Prior to the last recession, there was a sharp increase in exchange rate volatility. Fast forward three years and, once again, we are witness to another obvious uptick in currency price instability. This time around, factors such as the Eurozone debt crisis and the resulting flight to the safety of the dollar have served as the catalyst triggering the volatility. For currency traders, lessons learned from past experience should be top of mind now and the primary goal should be preservation of account capital.
Foremost in this list of lessons is the need for a risk mitigation strategy. All trading activities should be guided by a plan that minimizes, as much as possible, the potential for over-sized losses. During times of increased volatility, the need for risk strategy is even more critical as losses can quickly become magnified to the point of compromising your entire trading account.

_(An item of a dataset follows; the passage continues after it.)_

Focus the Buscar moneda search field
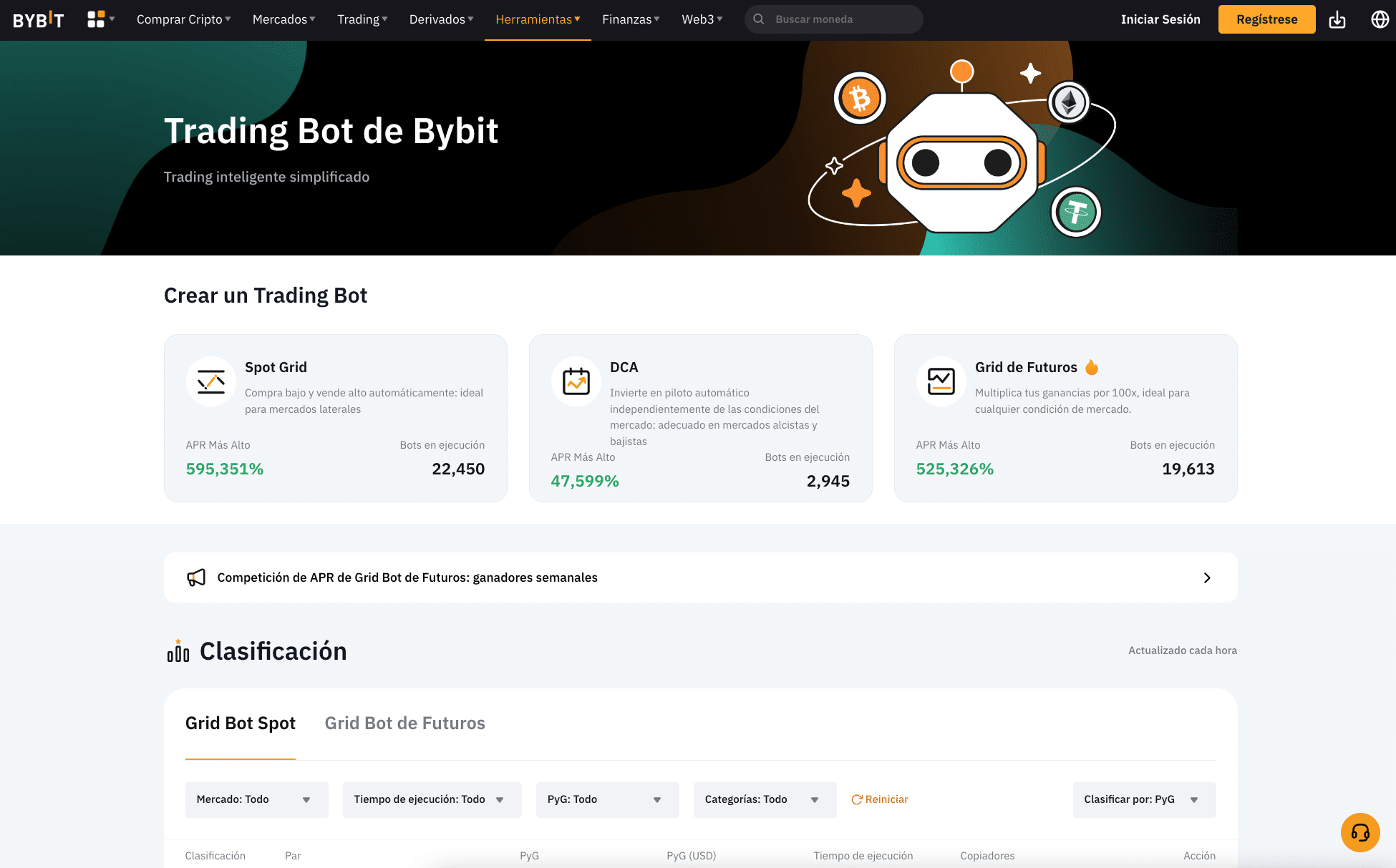The width and height of the screenshot is (1396, 868). (x=841, y=19)
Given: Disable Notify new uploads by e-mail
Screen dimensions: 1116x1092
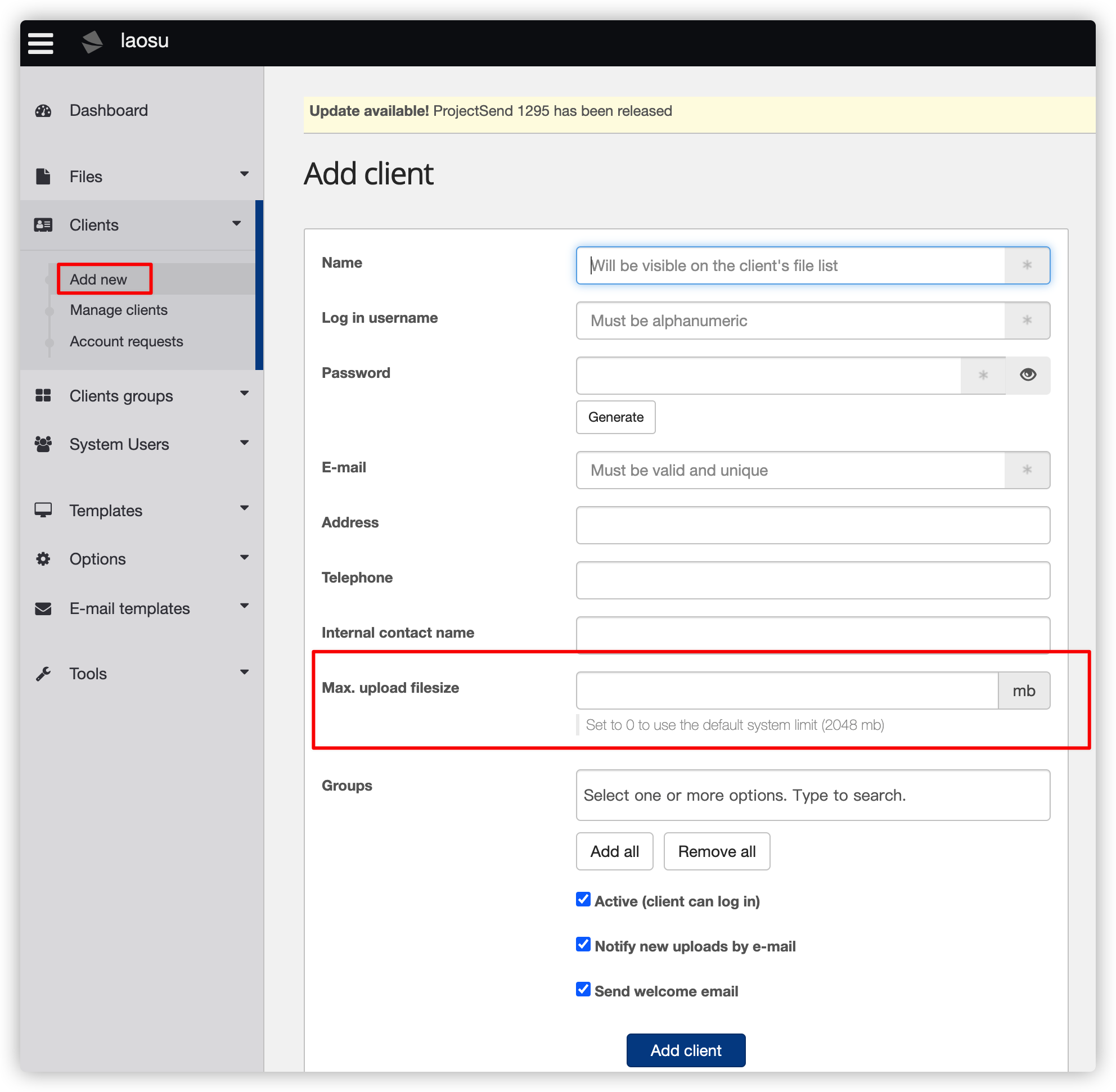Looking at the screenshot, I should (x=583, y=944).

One of the first things to consider when updating your risk strategy is to re-evaluate your use of leverage. Lowering your leverage when volatility spikes can reduce losses, but it also lowers potential gains. Given that the main goal at this time should be capital preservation, most traders should see this as an acceptable trade-off.

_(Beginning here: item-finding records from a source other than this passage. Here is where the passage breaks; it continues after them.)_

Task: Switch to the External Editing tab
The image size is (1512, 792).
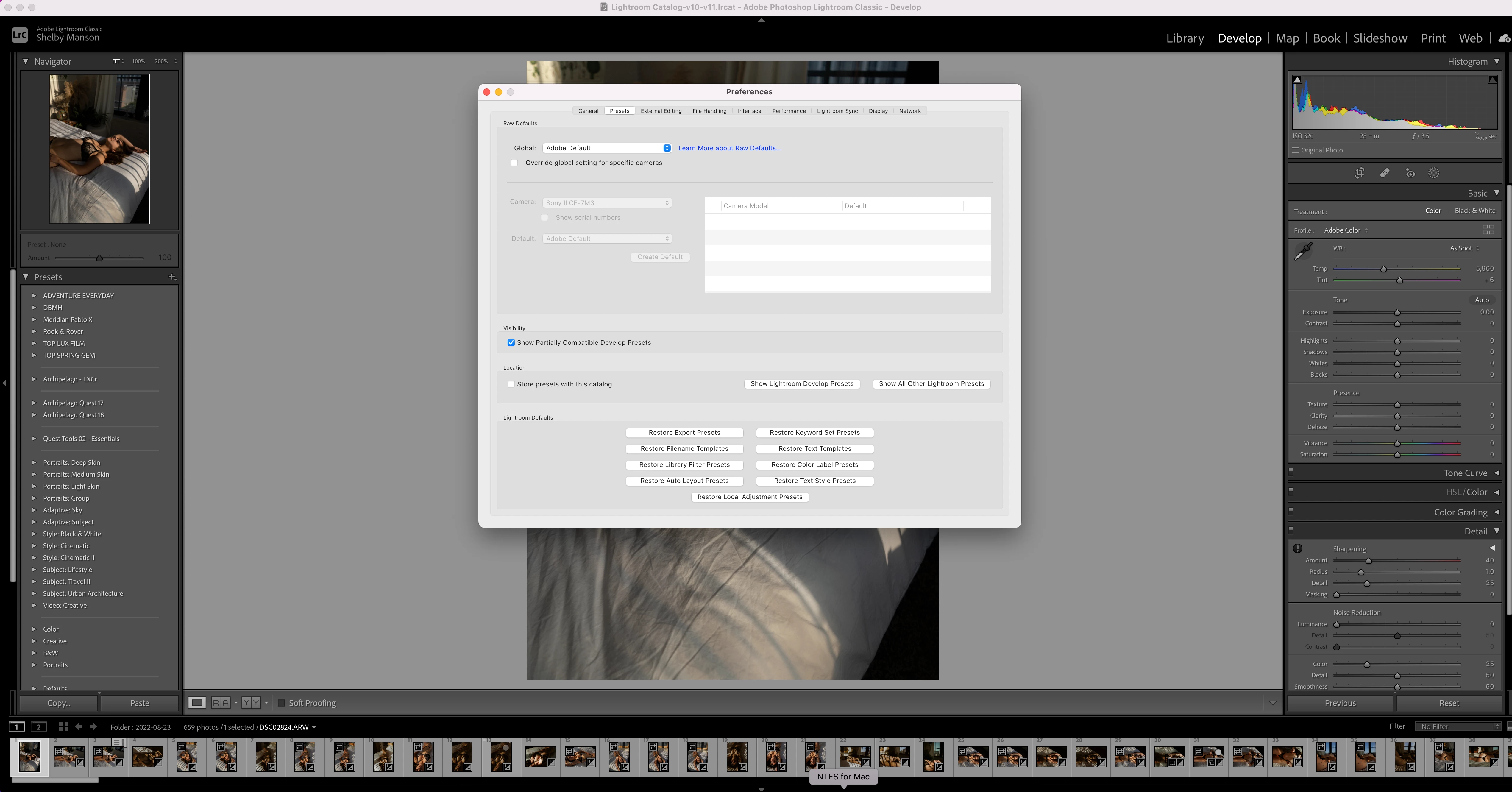Action: click(x=661, y=111)
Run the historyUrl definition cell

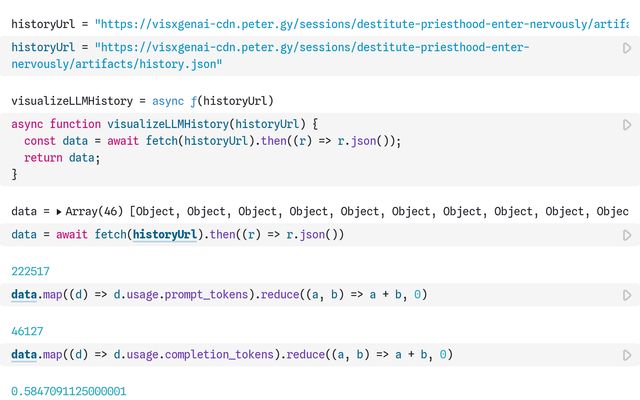tap(627, 48)
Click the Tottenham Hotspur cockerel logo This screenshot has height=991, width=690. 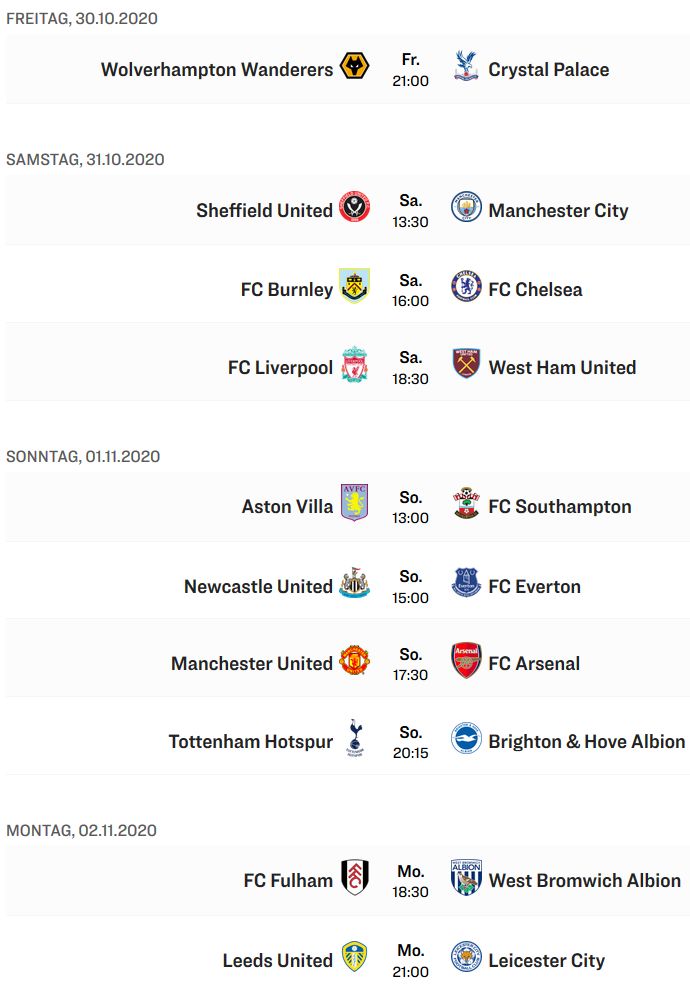[x=355, y=738]
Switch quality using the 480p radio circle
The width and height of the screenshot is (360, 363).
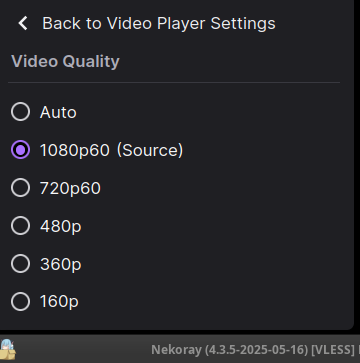click(20, 226)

On a related note, instances of greater volatility also elevates the risk of a margin call. As volatility increases, the speed with which your account can fall into margin trouble rises dramatically. To prevent a margin call, you must keep a close watch on your account’s margin status. You may also consider increasing the capital in your account to provide greater margin headroom to allow for wider price swings.

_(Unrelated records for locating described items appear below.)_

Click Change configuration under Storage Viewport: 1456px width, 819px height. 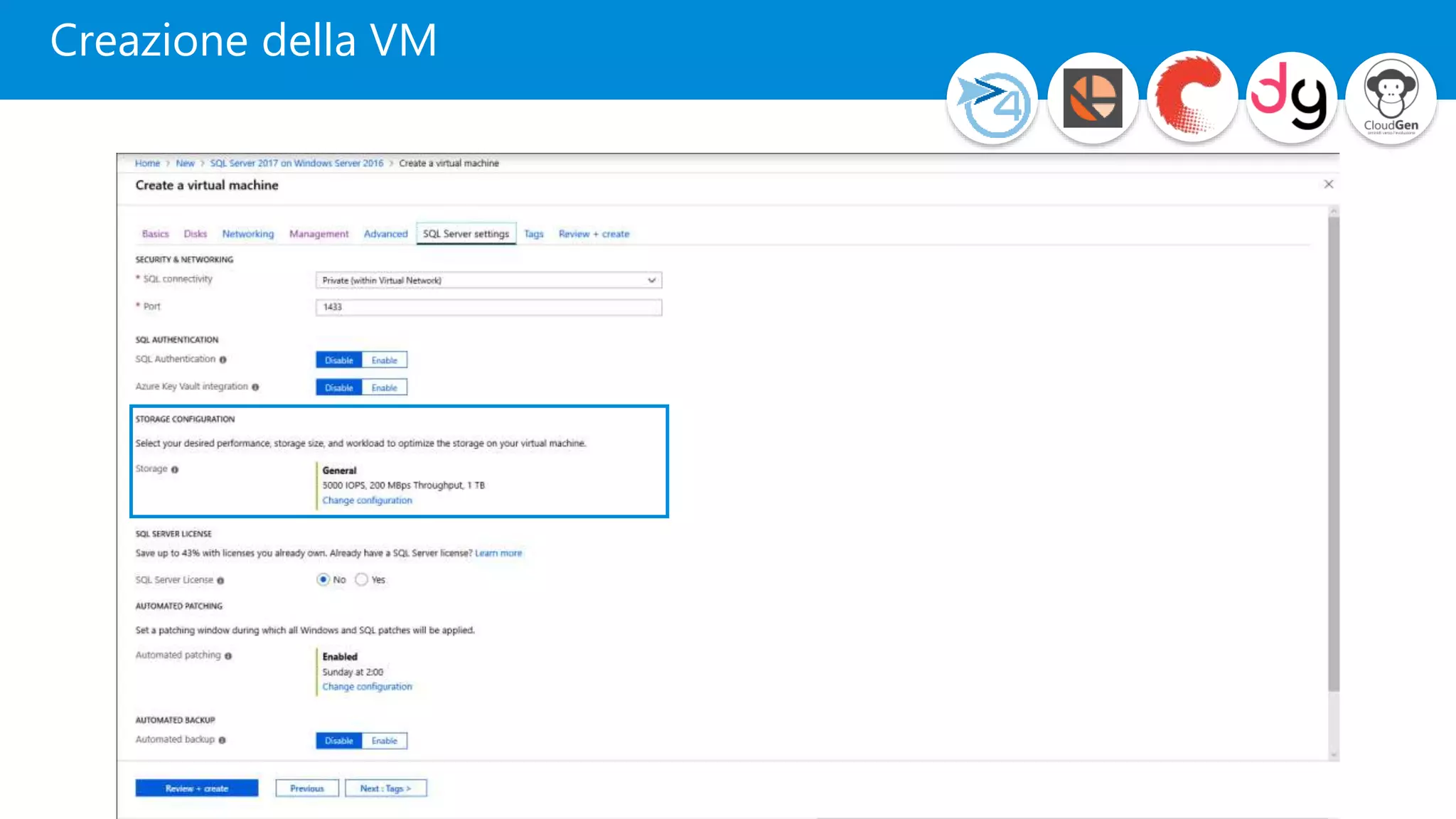coord(367,500)
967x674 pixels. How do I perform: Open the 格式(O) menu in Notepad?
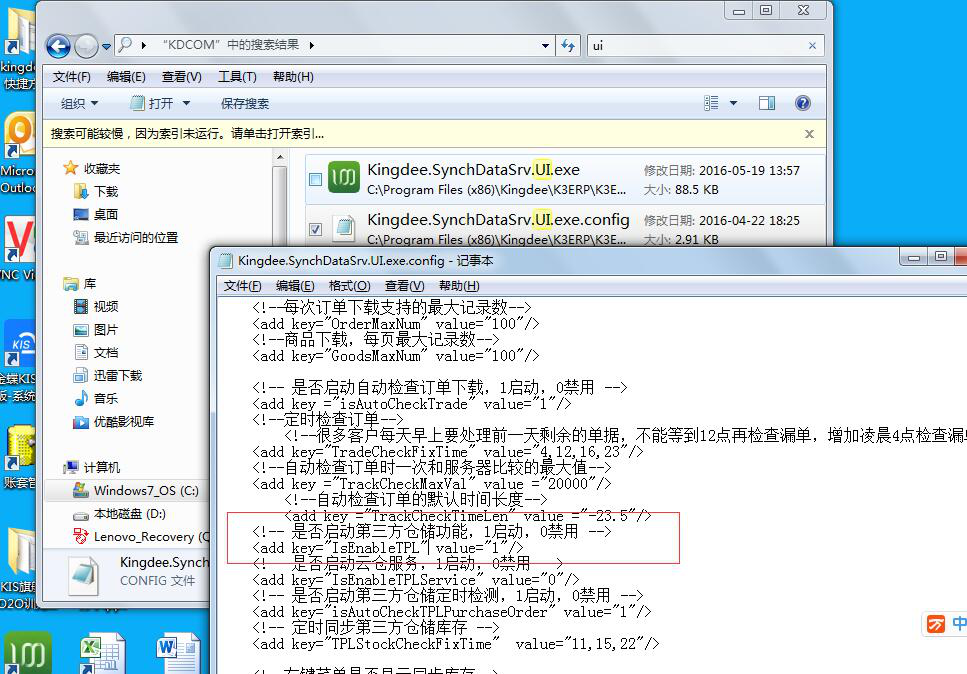point(349,286)
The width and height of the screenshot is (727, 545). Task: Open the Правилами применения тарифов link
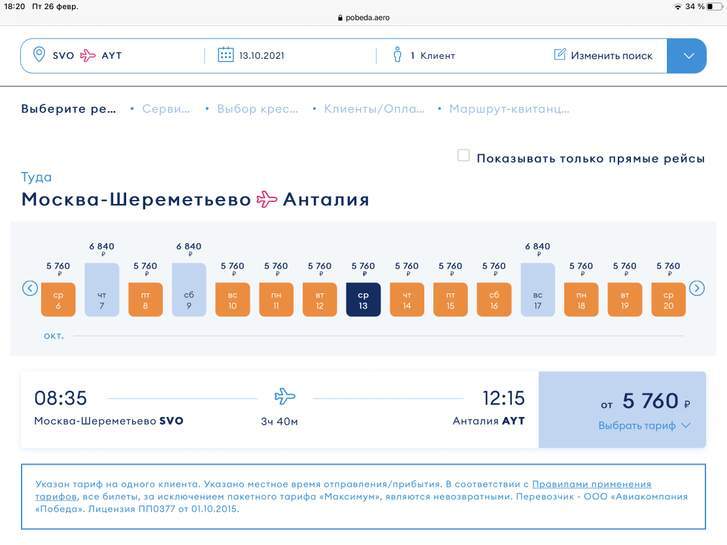pyautogui.click(x=590, y=484)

Determining price trends becomes even more challenging during bouts of higher volatility. For those trading in the OANDA market there are several tools available that can help gain a clearer picture of overall market sentiment. The OANDA OrderBook for example, shows all current positions for each currency pair as well as all pending orders for each price level. With this information it is possible to determine possible rate trends and even potential support and resistance levels.
Keep in mind that as long as you have an open position, you are exposed to market price changes. If you cannot actively monitor your open positions, you are at risk of the market price moving against you. To limit losses to manageable amounts, it is imperative to include stop loss instructions for all open positions.